Segundo Telma, a situação exige dedicação integral da chefia do Executivo para garantir a continuidade dos serviços públicos e a estabilidade administrativa. Ela também afirma que busca preservar a regularidade das investigações conduzidas pela Polícia Civil, pelo Ministério Público e pela própria CPI dos Combustíveis.
Ainda no documento, a prefeita sustenta que responder aos questionamentos por escrito permitirá maior rigor técnico e jurídico, evitando “equívocos de memória, interpretações imprecisas ou informações incompletas”. Segundo ela, essa forma de colaboração possibilita que cada resposta seja acompanhada da documentação necessária e apresentada de maneira organizada.
Telma também afirma que o pedido não representa resistência aos trabalhos da comissão, mas uma forma de colaborar de maneira “efetiva, transparente, responsável e tecnicamente precisa”. Ao final do ofício, reafirma compromisso com a transparência, a legalidade e o esclarecimento dos fatos, colocando-se à disposição para responder, por escrito, a todos os questionamentos encaminhados pela CPI.
HD com imagens é um dos principais questionamentos
A prefeita foi convidada pela comissão para prestar esclarecimentos sobre uma série de temas relacionados às investigações conduzidas pela CPI dos Combustíveis.

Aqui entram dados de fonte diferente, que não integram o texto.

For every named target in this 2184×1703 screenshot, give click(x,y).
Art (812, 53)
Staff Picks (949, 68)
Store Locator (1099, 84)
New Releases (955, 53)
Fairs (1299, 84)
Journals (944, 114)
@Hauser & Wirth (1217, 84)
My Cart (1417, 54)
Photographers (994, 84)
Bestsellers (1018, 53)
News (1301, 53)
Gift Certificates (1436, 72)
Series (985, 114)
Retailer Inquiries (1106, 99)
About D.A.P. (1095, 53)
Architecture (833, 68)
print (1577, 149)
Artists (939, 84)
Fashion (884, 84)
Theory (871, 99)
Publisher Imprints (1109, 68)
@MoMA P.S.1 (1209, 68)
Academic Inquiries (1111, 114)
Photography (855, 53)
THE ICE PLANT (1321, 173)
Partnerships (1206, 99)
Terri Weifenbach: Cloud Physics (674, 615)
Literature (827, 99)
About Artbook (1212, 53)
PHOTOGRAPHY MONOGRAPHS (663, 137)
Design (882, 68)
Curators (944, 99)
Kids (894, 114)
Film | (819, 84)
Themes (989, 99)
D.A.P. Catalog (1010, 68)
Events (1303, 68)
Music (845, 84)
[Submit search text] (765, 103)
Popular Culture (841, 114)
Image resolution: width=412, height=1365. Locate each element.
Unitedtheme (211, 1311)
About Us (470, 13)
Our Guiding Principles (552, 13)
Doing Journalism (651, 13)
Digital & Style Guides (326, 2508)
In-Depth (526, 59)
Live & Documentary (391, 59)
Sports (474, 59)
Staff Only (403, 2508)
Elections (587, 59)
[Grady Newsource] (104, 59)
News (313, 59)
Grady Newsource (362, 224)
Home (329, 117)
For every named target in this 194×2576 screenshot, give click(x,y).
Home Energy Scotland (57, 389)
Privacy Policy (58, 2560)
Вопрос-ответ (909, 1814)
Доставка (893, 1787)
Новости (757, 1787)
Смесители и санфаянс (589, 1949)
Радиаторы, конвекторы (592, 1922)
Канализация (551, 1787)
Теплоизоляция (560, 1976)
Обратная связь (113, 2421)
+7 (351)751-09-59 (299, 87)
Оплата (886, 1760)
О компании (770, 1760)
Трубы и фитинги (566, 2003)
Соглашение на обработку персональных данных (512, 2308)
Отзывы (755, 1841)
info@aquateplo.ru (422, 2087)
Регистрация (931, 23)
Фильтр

Um dos principais assuntos que os vereadores pretendiam abordar era o destino do HD que armazenava as imagens do sistema de monitoramento da Secretaria Municipal da Saúde.

Durante depoimento prestado à CPI, o chefe do Departamento de Tecnologia da Informação da Secretaria da Saúde, Rafael Lúcio da Silva, afirmou que retirou o HD do equipamento para preservar as gravações consideradas importantes para as investigações. Segundo ele, o equipamento foi entregue pessoalmente à prefeita, em seu gabinete, após comunicar a então secretária municipal da Saúde sobre a retirada do disco rígido.
Posteriormente, em resposta encaminhada à própria CPI, a Prefeitura informou que não possuía mais as imagens solicitadas pela comissão, alegando que o sistema de monitoramento realiza a sobrescrição automática das gravações após determinado período. Diante da divergência entre as informações, o paradeiro do HD e das imagens tornou-se um dos principais pontos que os vereadores esperavam esclarecer com a prefeita.
LinkCard e nomeações também estão na pauta
Além disso, Telma também deveria responder sobre decisões administrativas relacionadas ao sistema de abastecimento da frota municipal, entre elas os critérios adotados para designar os servidores responsáveis pela interlocução com a empresa LinkCard, administradora dos cartões de abastecimento, e qual era a participação da administração municipal na gestão do sistema investigado pela CPI.
A Comissão Parlamentar de Inquérito dos Combustíveis foi instaurada pela Câmara Municipal para apurar supostas irregularidades relacionadas ao abastecimento da frota pública de Assis.